Top of Data shown
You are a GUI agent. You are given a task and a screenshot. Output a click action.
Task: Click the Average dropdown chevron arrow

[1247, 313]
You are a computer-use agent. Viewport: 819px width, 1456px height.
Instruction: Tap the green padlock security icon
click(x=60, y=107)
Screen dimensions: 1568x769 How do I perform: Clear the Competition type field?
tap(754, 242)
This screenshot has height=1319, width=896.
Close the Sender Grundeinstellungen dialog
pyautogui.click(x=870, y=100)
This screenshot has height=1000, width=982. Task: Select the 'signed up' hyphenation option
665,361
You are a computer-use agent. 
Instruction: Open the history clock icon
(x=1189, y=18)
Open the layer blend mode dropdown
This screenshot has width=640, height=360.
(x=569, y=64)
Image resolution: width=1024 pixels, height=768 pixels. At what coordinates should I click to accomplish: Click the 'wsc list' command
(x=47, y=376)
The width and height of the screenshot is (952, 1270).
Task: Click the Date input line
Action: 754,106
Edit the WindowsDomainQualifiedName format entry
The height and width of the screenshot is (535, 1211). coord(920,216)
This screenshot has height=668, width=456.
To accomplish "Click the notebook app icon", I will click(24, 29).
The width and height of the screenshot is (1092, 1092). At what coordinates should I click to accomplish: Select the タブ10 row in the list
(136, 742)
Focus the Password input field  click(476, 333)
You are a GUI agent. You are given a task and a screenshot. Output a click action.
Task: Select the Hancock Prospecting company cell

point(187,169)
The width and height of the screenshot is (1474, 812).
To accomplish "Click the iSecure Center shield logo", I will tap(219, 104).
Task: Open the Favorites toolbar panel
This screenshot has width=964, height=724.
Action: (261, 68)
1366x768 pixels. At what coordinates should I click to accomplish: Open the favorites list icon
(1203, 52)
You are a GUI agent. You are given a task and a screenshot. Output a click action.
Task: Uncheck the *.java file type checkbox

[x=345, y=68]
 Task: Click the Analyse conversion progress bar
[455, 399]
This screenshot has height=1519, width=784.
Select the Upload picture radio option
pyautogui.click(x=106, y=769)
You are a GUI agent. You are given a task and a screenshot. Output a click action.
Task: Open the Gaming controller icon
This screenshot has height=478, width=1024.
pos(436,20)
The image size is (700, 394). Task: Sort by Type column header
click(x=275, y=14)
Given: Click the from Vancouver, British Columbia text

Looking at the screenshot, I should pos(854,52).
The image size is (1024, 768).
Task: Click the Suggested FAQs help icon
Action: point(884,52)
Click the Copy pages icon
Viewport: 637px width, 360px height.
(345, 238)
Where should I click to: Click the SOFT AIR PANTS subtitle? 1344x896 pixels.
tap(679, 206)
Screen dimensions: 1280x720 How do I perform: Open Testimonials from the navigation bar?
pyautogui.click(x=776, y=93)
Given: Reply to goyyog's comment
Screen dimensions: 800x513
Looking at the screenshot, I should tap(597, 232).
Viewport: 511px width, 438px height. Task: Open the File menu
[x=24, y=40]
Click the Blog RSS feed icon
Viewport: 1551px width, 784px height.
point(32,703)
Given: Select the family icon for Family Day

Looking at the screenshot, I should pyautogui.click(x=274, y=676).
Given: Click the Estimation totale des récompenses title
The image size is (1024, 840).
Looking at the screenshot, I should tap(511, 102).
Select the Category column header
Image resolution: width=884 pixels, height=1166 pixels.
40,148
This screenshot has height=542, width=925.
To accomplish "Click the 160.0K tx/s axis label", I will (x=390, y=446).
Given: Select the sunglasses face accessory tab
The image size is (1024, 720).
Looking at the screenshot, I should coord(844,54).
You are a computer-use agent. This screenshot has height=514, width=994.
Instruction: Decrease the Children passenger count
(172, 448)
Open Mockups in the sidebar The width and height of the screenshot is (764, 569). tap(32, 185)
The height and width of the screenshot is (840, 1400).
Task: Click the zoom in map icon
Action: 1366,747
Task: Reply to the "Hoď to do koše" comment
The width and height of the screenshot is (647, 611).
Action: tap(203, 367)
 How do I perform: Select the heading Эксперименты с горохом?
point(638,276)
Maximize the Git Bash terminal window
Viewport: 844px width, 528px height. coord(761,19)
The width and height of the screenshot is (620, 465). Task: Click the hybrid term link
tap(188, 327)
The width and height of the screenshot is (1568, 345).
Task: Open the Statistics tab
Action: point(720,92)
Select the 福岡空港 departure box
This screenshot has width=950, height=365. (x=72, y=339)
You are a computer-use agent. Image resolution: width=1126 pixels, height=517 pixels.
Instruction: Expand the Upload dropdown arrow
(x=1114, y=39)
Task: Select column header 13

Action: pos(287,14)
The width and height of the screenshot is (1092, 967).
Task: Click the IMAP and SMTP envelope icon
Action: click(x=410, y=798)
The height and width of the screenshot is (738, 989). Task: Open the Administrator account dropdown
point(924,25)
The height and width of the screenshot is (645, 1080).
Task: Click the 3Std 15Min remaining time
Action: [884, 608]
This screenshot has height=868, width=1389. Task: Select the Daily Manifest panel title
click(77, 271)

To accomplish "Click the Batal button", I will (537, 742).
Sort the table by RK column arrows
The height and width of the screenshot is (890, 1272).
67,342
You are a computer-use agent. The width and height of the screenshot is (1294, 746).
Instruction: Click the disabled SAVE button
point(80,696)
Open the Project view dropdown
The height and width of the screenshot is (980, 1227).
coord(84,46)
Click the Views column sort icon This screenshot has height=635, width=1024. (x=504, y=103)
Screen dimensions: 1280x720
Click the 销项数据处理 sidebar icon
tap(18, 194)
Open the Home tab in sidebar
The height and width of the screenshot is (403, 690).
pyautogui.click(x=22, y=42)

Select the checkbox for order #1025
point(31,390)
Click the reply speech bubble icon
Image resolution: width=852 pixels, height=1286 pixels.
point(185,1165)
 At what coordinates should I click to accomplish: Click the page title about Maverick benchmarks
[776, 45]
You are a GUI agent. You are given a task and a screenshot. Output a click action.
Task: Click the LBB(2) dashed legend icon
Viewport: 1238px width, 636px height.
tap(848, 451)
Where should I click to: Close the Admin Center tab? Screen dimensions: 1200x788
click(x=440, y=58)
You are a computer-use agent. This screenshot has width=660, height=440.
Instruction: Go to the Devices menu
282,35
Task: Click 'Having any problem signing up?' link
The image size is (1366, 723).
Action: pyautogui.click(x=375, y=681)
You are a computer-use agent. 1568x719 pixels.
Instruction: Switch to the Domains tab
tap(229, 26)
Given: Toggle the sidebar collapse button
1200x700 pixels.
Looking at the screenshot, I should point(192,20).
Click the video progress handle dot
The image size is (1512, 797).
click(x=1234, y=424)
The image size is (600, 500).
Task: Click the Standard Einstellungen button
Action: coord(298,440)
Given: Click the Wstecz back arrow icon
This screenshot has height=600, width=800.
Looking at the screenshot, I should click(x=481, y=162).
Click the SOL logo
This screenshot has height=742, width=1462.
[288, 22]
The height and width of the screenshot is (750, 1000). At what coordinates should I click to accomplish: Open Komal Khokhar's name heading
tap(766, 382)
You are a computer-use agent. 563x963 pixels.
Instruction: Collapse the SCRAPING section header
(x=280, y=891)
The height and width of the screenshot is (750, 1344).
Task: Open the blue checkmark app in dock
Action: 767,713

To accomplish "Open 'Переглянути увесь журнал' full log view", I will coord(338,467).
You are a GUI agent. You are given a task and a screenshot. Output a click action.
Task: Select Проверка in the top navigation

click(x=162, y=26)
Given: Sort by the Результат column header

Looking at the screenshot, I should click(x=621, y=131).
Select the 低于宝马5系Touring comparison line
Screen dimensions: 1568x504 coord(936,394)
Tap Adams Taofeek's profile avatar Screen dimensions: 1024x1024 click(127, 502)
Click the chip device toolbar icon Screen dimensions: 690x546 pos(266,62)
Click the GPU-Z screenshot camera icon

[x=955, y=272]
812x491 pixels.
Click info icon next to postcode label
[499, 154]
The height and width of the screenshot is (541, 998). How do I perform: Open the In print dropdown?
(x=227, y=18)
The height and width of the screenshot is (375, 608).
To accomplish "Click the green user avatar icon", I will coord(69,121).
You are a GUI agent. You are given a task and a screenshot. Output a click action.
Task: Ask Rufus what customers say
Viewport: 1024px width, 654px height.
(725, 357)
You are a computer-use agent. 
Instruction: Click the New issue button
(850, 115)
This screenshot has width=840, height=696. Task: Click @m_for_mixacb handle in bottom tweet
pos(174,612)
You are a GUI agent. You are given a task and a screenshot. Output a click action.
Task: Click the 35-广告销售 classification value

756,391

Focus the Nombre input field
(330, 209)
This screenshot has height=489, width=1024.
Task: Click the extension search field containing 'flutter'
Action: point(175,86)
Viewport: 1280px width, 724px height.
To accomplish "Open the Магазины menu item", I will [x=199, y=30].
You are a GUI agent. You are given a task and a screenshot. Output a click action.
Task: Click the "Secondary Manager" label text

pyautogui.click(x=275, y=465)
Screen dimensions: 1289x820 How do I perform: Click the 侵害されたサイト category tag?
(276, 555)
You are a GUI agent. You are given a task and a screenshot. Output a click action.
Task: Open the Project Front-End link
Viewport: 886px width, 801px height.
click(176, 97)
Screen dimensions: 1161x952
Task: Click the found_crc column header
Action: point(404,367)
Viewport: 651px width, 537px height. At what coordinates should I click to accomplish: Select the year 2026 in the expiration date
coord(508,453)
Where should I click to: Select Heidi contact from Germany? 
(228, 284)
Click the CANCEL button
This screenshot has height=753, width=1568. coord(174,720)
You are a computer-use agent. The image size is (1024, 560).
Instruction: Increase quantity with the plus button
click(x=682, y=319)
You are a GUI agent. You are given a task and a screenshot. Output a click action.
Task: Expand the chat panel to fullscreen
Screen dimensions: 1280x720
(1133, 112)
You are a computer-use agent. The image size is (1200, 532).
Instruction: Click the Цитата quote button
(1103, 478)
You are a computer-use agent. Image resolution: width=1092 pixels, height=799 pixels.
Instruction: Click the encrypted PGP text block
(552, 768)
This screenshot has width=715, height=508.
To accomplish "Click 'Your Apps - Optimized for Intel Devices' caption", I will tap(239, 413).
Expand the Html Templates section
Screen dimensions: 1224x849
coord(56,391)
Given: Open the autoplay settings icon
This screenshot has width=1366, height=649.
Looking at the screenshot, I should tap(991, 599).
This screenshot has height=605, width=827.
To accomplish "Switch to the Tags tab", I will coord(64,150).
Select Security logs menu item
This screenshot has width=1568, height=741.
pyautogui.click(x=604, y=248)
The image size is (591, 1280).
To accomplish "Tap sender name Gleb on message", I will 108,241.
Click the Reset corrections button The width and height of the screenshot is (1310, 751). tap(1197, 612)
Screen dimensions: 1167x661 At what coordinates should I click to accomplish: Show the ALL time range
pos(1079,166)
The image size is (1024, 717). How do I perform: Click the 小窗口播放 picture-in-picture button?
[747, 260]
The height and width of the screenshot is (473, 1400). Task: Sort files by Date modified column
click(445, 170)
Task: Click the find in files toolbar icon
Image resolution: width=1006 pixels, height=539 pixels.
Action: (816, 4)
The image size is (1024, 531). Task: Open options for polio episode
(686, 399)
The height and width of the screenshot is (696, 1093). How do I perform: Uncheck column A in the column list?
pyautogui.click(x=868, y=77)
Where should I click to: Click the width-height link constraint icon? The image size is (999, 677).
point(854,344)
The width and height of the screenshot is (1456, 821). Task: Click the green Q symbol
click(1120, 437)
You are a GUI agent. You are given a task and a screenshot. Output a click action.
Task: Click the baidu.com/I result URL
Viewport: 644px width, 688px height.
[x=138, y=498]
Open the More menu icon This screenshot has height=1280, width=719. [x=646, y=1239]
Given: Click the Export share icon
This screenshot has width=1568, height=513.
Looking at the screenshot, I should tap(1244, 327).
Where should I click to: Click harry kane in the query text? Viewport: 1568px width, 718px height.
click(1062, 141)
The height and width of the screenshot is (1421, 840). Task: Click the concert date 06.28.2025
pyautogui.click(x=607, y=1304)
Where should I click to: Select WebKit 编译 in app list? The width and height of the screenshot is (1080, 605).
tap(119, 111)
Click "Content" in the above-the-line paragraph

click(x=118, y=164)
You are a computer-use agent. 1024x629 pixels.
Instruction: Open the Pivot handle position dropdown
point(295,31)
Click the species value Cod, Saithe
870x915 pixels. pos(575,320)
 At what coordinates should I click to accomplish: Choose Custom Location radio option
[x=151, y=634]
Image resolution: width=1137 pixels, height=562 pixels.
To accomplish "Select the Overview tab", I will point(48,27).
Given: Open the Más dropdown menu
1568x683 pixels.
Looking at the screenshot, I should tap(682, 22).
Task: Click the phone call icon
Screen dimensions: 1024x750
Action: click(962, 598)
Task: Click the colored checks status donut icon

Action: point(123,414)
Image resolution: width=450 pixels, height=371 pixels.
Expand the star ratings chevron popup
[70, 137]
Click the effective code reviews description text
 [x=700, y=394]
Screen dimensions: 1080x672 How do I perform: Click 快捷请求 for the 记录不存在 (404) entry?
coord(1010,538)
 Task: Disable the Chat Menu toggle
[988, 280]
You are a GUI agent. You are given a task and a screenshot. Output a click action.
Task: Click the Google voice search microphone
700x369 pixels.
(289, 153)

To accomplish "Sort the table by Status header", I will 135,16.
Bottom of Data shown
> **What to work on**
All lines above between those holding "Open Mockups in" and "Task: Reply to", inclusive, must be set down unchanged, and no other line may be included.

> **Task output**
Open Mockups in the sidebar The width and height of the screenshot is (764, 569). tap(32, 185)
The height and width of the screenshot is (840, 1400).
Task: Click the zoom in map icon
Action: 1366,747
Task: Reply to the "Hoď to do koše" comment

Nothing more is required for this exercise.